* Task brief:
Your task is to transcribe the entries below exactly, beginning with the line containing "This screenshot has height=435, width=868." and ending with the final line, and to add nothing else.
#### Supplied data
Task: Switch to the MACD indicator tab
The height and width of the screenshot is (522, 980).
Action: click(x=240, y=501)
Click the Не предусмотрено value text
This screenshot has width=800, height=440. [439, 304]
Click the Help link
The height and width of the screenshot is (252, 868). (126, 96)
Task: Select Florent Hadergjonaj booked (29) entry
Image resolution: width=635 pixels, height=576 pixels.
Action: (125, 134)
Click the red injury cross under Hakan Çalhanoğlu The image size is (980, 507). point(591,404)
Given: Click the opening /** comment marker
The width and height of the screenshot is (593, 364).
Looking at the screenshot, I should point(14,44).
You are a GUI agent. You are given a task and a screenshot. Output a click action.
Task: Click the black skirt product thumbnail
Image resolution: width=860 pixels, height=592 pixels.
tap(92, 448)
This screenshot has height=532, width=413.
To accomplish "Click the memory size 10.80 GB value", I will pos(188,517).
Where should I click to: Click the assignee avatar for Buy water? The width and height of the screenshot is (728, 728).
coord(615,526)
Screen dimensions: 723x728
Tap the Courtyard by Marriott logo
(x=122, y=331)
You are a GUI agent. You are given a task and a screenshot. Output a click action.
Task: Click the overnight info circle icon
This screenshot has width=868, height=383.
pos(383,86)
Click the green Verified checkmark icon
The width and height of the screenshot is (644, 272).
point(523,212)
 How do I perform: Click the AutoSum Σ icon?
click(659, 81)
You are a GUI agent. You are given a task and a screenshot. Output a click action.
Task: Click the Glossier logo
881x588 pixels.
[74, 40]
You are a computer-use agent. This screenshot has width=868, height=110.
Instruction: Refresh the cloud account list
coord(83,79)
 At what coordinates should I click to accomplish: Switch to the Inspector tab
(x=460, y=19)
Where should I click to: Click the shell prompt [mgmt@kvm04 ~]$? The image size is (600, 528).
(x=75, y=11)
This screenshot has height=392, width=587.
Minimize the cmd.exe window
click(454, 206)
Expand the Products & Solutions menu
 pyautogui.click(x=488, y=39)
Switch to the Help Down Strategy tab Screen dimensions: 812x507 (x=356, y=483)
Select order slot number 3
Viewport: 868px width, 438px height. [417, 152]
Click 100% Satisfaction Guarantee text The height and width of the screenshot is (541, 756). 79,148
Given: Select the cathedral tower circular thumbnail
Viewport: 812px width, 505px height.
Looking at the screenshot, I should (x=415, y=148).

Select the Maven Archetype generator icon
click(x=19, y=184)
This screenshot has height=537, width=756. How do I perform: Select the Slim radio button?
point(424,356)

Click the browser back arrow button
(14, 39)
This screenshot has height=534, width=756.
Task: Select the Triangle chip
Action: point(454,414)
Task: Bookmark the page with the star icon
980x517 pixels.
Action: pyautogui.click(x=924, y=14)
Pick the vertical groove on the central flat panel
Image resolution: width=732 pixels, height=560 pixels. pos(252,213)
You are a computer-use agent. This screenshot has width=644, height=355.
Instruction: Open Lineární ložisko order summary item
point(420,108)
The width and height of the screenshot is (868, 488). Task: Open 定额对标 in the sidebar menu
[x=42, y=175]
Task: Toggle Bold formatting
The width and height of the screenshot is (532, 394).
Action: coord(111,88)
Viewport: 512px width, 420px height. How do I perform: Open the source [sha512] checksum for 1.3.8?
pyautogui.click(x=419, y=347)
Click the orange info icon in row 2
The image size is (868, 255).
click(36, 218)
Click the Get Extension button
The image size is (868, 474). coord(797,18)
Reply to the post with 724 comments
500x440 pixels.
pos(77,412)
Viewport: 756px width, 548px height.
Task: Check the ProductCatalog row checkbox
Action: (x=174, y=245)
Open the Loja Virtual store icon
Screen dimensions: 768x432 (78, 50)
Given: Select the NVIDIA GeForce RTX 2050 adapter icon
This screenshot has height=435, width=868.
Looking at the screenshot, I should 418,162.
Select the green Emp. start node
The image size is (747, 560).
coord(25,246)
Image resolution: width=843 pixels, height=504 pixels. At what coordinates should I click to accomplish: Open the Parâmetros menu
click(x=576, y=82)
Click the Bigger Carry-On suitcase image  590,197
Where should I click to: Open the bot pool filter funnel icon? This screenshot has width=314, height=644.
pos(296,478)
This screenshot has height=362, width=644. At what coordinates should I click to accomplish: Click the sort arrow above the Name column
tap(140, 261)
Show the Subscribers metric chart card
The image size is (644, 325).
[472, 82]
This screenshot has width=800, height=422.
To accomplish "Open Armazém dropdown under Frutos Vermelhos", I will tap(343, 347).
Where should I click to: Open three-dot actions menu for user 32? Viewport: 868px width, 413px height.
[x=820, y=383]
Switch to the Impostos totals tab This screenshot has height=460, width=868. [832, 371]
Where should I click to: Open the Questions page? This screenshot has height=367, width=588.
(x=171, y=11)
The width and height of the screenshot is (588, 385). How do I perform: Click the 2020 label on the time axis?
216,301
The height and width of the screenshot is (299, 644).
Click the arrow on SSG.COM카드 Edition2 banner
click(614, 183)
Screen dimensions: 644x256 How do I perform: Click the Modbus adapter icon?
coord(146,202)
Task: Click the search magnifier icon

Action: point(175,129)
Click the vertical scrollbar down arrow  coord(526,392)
########
* Solution to this exercise:
This screenshot has height=435, width=868.
Looking at the screenshot, I should 418,162.
Select the green Emp. start node
The image size is (747, 560).
coord(25,246)
Image resolution: width=843 pixels, height=504 pixels. At what coordinates should I click to accomplish: Open the Parâmetros menu
click(x=576, y=82)
Click the Bigger Carry-On suitcase image  590,197
Where should I click to: Open the bot pool filter funnel icon? This screenshot has width=314, height=644.
pos(296,478)
This screenshot has height=362, width=644. At what coordinates should I click to accomplish: Click the sort arrow above the Name column
tap(140, 261)
Show the Subscribers metric chart card
The image size is (644, 325).
[472, 82]
This screenshot has width=800, height=422.
To accomplish "Open Armazém dropdown under Frutos Vermelhos", I will tap(343, 347).
Where should I click to: Open three-dot actions menu for user 32? Viewport: 868px width, 413px height.
[x=820, y=383]
Switch to the Impostos totals tab This screenshot has height=460, width=868. [832, 371]
Where should I click to: Open the Questions page? This screenshot has height=367, width=588.
(x=171, y=11)
The width and height of the screenshot is (588, 385). How do I perform: Click the 2020 label on the time axis?
216,301
The height and width of the screenshot is (299, 644).
Click the arrow on SSG.COM카드 Edition2 banner
click(614, 183)
Screen dimensions: 644x256 How do I perform: Click the Modbus adapter icon?
coord(146,202)
Task: Click the search magnifier icon

Action: point(175,129)
Click the vertical scrollbar down arrow  coord(526,392)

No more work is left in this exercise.